[Collected data]
● ● ● ● ●

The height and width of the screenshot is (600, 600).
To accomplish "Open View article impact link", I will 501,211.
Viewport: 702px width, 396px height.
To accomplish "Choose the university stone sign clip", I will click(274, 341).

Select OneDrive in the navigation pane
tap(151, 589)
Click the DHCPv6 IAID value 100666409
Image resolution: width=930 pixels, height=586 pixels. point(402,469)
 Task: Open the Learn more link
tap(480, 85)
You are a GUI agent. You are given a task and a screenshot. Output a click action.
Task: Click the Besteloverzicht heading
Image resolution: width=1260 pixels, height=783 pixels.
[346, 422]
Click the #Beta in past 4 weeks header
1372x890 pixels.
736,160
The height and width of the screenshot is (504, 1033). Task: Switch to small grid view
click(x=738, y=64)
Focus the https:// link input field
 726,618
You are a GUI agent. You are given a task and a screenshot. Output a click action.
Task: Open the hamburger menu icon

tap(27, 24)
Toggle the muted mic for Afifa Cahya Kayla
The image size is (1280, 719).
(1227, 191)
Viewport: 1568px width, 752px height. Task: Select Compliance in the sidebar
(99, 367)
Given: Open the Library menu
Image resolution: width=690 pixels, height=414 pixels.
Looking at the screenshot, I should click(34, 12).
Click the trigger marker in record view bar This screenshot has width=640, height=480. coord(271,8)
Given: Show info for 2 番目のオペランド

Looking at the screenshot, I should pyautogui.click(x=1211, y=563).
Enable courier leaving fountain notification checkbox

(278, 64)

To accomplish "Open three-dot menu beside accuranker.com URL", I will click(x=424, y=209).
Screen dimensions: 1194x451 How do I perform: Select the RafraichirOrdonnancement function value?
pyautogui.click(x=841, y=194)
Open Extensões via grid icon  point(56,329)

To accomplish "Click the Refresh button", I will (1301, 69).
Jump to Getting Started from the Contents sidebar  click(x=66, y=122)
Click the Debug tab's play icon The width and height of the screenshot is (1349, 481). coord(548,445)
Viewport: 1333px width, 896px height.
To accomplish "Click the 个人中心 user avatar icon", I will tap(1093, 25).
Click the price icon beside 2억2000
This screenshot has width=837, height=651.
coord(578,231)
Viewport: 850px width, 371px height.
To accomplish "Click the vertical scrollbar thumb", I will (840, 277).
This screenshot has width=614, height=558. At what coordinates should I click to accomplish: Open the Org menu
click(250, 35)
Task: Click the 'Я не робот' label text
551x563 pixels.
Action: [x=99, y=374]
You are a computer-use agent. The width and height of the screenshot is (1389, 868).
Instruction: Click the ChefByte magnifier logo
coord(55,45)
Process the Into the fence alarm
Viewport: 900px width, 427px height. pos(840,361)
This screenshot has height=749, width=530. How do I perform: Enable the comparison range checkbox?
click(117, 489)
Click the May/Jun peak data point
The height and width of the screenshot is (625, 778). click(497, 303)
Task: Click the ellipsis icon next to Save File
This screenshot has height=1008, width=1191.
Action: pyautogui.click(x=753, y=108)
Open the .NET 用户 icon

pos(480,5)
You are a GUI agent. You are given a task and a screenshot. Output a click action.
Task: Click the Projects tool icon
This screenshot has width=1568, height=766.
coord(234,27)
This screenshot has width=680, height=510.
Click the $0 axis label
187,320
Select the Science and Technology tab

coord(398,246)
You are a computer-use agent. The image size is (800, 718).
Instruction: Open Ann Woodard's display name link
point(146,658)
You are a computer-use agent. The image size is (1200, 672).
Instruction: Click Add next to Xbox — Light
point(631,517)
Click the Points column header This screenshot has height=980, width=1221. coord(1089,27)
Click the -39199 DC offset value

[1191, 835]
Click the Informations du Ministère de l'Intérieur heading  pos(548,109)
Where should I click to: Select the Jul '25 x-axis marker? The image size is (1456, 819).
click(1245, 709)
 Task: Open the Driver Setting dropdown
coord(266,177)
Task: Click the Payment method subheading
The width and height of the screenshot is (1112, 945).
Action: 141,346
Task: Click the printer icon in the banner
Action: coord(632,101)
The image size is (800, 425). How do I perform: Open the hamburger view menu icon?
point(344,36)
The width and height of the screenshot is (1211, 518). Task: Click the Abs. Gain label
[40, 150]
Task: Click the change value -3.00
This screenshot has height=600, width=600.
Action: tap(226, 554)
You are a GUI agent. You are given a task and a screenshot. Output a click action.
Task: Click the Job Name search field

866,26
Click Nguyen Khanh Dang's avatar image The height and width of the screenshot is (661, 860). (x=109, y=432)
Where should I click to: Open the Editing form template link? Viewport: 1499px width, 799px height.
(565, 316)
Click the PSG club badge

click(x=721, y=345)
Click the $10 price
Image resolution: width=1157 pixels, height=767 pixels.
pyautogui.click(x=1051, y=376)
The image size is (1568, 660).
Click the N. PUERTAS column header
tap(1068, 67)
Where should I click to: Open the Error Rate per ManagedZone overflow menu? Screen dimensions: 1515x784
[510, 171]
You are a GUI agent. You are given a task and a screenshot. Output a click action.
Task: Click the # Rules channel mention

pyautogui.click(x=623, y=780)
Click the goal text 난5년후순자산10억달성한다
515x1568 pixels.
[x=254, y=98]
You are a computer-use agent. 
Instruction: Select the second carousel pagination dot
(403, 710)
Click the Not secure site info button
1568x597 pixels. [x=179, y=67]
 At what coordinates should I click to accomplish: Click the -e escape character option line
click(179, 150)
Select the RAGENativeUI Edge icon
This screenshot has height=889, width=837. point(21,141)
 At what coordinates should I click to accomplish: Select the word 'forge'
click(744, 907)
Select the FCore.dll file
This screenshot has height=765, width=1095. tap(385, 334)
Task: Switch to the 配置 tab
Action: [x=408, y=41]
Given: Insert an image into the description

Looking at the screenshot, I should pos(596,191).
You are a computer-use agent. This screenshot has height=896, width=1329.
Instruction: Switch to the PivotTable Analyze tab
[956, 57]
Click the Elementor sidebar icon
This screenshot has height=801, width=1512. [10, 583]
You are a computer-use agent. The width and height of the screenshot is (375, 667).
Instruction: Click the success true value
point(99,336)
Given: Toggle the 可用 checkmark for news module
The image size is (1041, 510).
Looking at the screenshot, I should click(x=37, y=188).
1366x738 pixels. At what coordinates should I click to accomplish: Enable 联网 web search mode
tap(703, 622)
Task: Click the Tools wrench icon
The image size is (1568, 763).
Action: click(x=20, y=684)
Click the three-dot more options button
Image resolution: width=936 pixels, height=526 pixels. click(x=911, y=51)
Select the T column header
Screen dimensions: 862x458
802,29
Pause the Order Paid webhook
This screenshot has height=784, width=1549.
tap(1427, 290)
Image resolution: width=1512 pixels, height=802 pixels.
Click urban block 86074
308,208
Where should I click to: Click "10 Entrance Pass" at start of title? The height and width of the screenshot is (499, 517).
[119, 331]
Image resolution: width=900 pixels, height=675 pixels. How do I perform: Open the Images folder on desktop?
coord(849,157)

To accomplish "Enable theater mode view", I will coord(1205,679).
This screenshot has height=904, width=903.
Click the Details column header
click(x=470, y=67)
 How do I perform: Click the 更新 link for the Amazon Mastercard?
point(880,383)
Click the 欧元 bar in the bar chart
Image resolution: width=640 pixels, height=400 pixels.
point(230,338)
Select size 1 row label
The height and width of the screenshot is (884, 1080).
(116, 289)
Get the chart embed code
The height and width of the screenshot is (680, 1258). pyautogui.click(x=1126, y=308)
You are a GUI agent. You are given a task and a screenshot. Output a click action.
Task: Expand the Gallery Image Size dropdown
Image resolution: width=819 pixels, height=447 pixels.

● ● ● ● ●

Retype the entries above exactly, but only from the line containing "At what coordinates should I click to accomplish: Click" through the line containing "Given: Toggle the", both included.

 At what coordinates should I click to accomplish: Click the -e escape character option line
click(179, 150)
Select the RAGENativeUI Edge icon
This screenshot has height=889, width=837. point(21,141)
 At what coordinates should I click to accomplish: Select the word 'forge'
click(744, 907)
Select the FCore.dll file
This screenshot has height=765, width=1095. tap(385, 334)
Task: Switch to the 配置 tab
Action: [x=408, y=41]
Given: Insert an image into the description

Looking at the screenshot, I should pos(596,191).
You are a computer-use agent. This screenshot has height=896, width=1329.
Instruction: Switch to the PivotTable Analyze tab
[956, 57]
Click the Elementor sidebar icon
This screenshot has height=801, width=1512. [10, 583]
You are a computer-use agent. The width and height of the screenshot is (375, 667).
Instruction: Click the success true value
point(99,336)
Given: Toggle the 可用 checkmark for news module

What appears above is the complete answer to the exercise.